Smart, Internet-connected toys have great potential — but also great risk, especially when they connect information-rich parental accounts with detailed data about children. What that risk actually means moved from theory to reality when VTech confirmed it experienced a data breach earlier this month that exposed its Learning Lodge customer database and Kid Connect servers.

Over 4.8 million parent accounts, and 6.3 million kid profiles were affected — not a huge number in the recent history of hacks. But what keeps this from being trivial has little to do with the total number. Maybe you don’t care that hackers know your kids’ names, genders, or even birthdates… but what about seeing their photos, messages, and bulletin board postings? What if the hackers also know which games they were playing? What if these same hackers can also cross-reference those details with the corresponding parent account to gain mailing addresses and passwords (including secret question and answer details)?

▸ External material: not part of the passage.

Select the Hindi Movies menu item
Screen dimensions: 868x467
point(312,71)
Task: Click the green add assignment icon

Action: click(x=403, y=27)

According to software security expert Troy Hunt, they can. At the request of Vice Media blog Motherboard, Hunt was able to verify the data breach and confirm the information gained was legitimate and readable. He also found that all the data was stored in unencrypted, usually plain-text form, with a database that was readily susceptible to SQL injection, and that VTech’s apps relied heavily on Flash and didn’t use SSL at all. In short, the VTech data was extremely vulnerable and allowed hackers to learn the names, ages, and even appearance of a parent’s children — very dangerous information in the hands of, say, a blackmailer or kidnapper. But hey, at least no credit card information was stolen.

You should assume your information has been compromised if you have ever downloaded an app, game, or ebook onto a VTech product.

Unfortunately taking away every VTech device your child owns will not protect them; the data is already out there. This is scary stuff, and it is just the beginning. Some critics are advising that you steer clear of connected toys until they become more resilient against attack.

It is likely that the U.S. Federal Trade Commission will open an investigation into whether VTech is in violation of the Children’s Online Privacy Protection Act (designed to protect the privacy of children under 13 years of age), but that can do little more than set a precedent for other manufacturers rushing Internet connected toys to market.

As a precautionary measure, VTech has temporarily suspended its Learning Lodge website and Kid Connect service (just in time for the holiday season) –though it continues to ship vulnerable tablets. That’s a steep price for VTech to pay for having what Hunt described as “genuinely alarming practices” with regards to security.